Dataset rows:
* START *

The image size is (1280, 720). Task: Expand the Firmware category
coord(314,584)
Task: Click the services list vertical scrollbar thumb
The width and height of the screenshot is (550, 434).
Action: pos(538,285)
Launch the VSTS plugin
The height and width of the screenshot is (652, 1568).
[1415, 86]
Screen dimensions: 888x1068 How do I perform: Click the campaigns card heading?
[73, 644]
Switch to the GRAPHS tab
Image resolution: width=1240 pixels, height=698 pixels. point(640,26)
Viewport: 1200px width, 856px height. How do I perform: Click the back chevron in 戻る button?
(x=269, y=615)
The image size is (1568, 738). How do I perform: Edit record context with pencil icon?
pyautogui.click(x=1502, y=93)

* END *

■ **What this task involves**
Copy out the items from the beginning through the line containing "Image resolution: width=1240", including that line.

■ **Output of the exercise**
The image size is (1280, 720). Task: Expand the Firmware category
coord(314,584)
Task: Click the services list vertical scrollbar thumb
The width and height of the screenshot is (550, 434).
Action: pos(538,285)
Launch the VSTS plugin
The height and width of the screenshot is (652, 1568).
[1415, 86]
Screen dimensions: 888x1068 How do I perform: Click the campaigns card heading?
[73, 644]
Switch to the GRAPHS tab
Image resolution: width=1240 pixels, height=698 pixels. point(640,26)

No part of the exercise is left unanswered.